Matt’s Story

Searching: Matthew

I’m constantly being tested all of the time. Life has a way of making us prove what we say we are. I’m doing my best to always make sure that my words match my actions because they never did in the past. I fall short a lot of the time and fall back on what I know when I get pressed but I am changing, I feel different. I can keep going when things get tough where in the past I would have cut and run. The difference is that I am finding out who I am and what I stand for. Now that I’m somewhat healthy it’s easy to see that the majority of people are lost like I was, they were just better at hiding it. I can feel Vince all of the time tugging at my heart and my mind when I start to fall, letting me go too far before I have clarity again. So many things we all do are self-destructive and we seek validation because we don’t feel good about ourselves. That emotional shroud can manifest itself into something very real if left unchecked, look at what I did. We live in a society of apathetic, conceited young people who are constantly overcompensating for a void, I am living proof of that.
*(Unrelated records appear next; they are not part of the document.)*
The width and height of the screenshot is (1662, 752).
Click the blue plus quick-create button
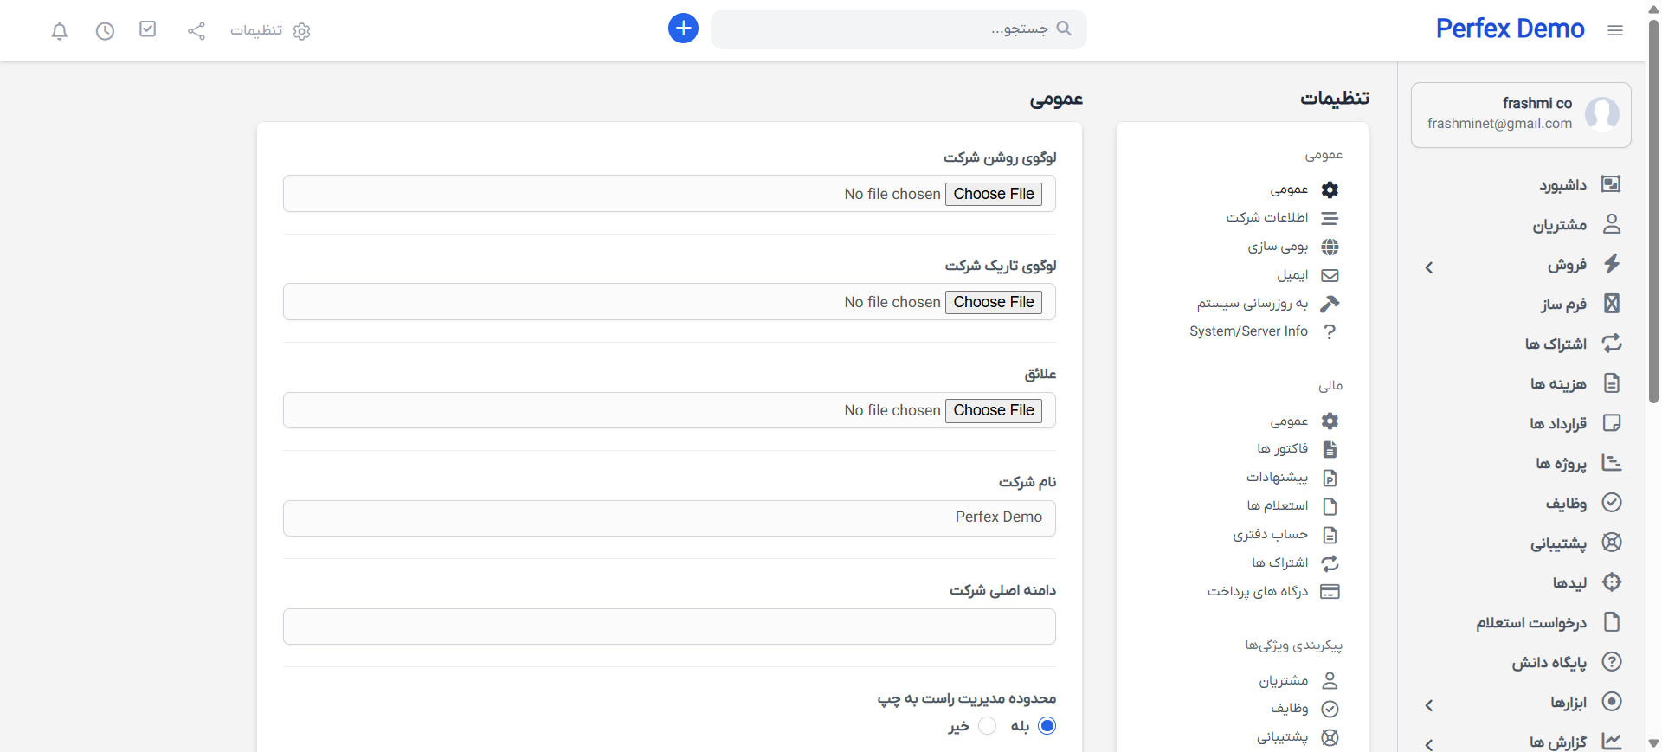pos(683,29)
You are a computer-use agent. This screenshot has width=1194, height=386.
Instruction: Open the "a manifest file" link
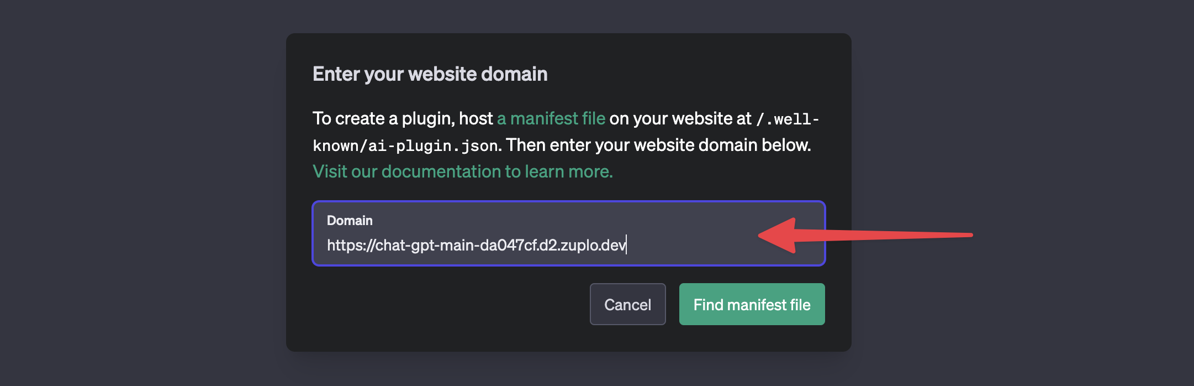click(x=551, y=118)
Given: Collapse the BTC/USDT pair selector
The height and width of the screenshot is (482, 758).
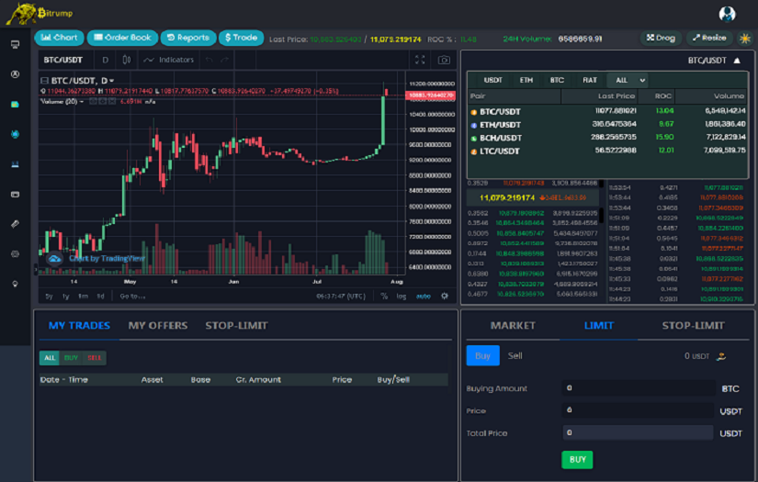Looking at the screenshot, I should 736,61.
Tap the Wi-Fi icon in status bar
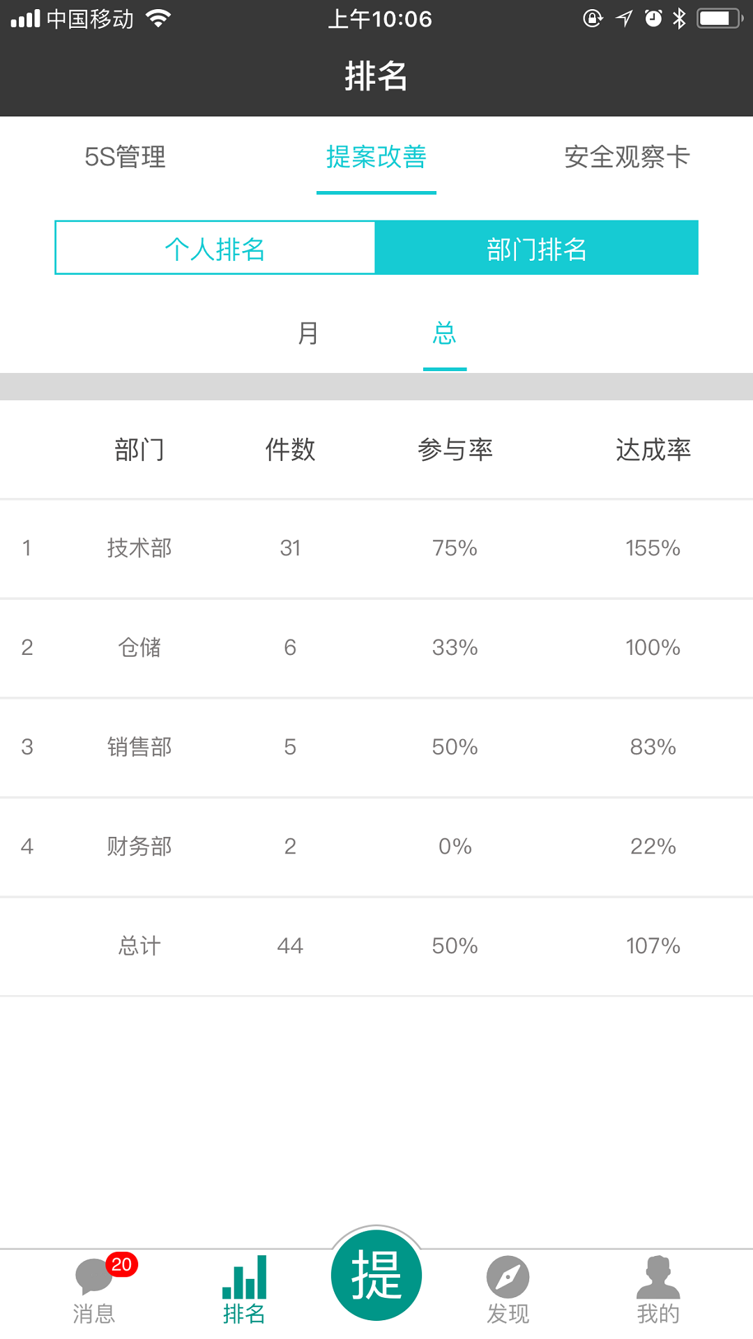Image resolution: width=753 pixels, height=1339 pixels. 159,18
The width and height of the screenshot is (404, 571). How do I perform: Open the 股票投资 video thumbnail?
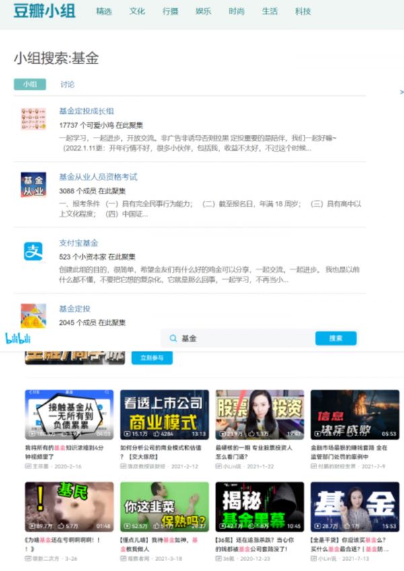(x=259, y=414)

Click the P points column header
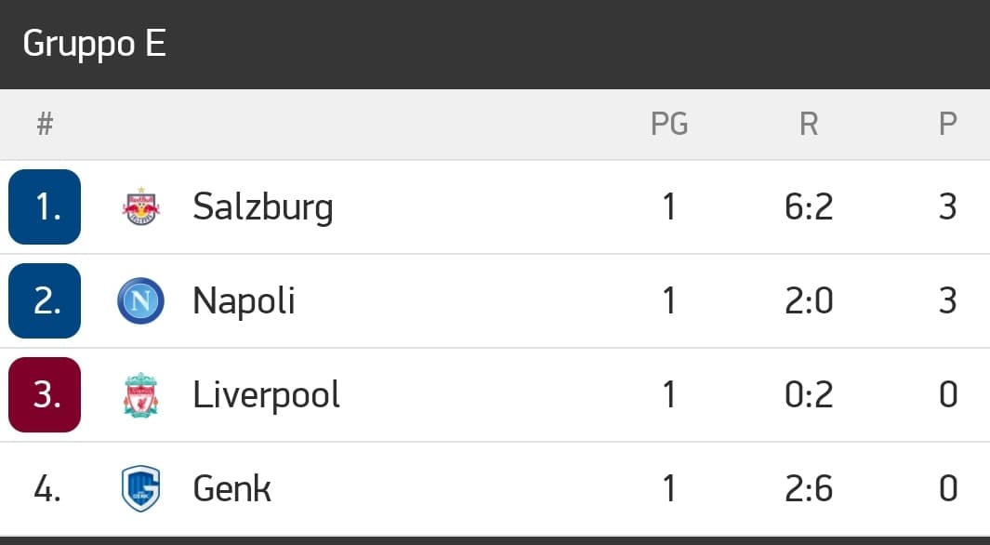point(947,124)
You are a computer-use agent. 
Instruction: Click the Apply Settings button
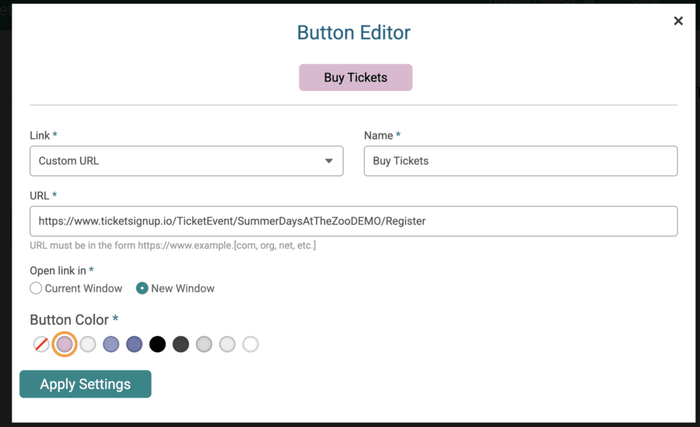tap(85, 384)
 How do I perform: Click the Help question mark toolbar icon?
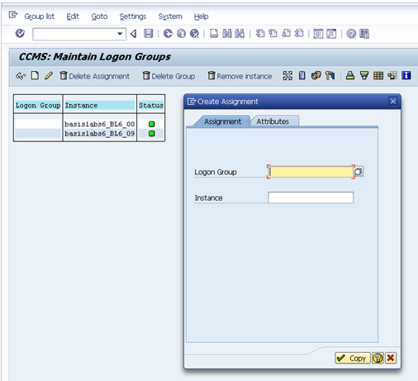tap(351, 34)
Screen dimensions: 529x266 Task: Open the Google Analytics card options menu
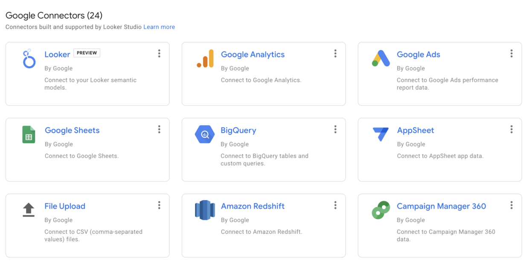(335, 53)
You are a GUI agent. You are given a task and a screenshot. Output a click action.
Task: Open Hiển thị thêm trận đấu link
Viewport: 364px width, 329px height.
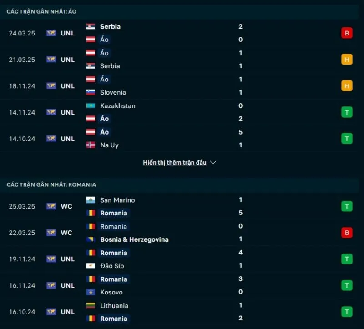174,162
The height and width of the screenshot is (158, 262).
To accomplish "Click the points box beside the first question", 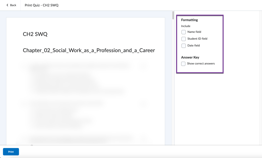I will (x=144, y=66).
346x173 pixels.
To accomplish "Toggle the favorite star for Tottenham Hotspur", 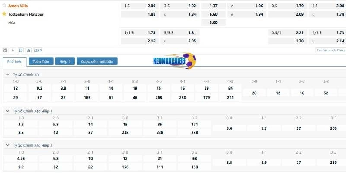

I read a packet called ‘King Baby’ and it was as if someone had written on paper everything that goes on in my head that I would never want anyone to know. More importantly I realized how afraid I really am of….well everything. The reason that I am changing now is because I am more afraid of hurting someone again. I commented before on ‘I’ve been looking my whole life, I just don’t know what the hell for.” What I’ve been searching for is myself, and the certainty of knowing who I am. We all go through that struggle and the key to it is actually facing what’s in front of us. I’ve questioned myself more in the past 18 months than I ever have, doing what I did forced me to, and I almost didn’t survive it but what I found was certainty in who I didn’t want to be, who I want to be, and most importantly who I am. -Matthew Cordle

2 comments

  1. Nina - December 14, 2014 2:59 am

    I am always so inspired by Matt’s inner voice. The one working so hard to stay true to himself and to the memory of Vincent Canzani. If a family member is reading this, would you let him know I am not able to log in to Jpay at the moment and wanted to pass along a message. I wanted to let him know about a program by AAA that is offered in some states, called Holiday Safe Ride Program.

    “If you feel you are too impaired to drive, AAA will arrange to have you driven and your vehicle safely towed home. The service is free to everyone whether they’re a AAA member or not. If you find yourself in need of a Tipsy Tow, call 1-800-AAA-HELP (1-800-222-435). ”

    Y’all may already know about it. With the holidays upcoming, I thought y’all might want to add it to your resources. Not sure offered everywhere though.

    Matthew and his family, and also Vincent and his family are in our prayers. Thank you for making a difference in the world.

    Nina

    Reply
    • Nina - December 14, 2014 3:02 am

      And to add to that, I was out driving late tonight. I made a promise to not drink (at all) and drive and I didn’t. Thank you for your efforts.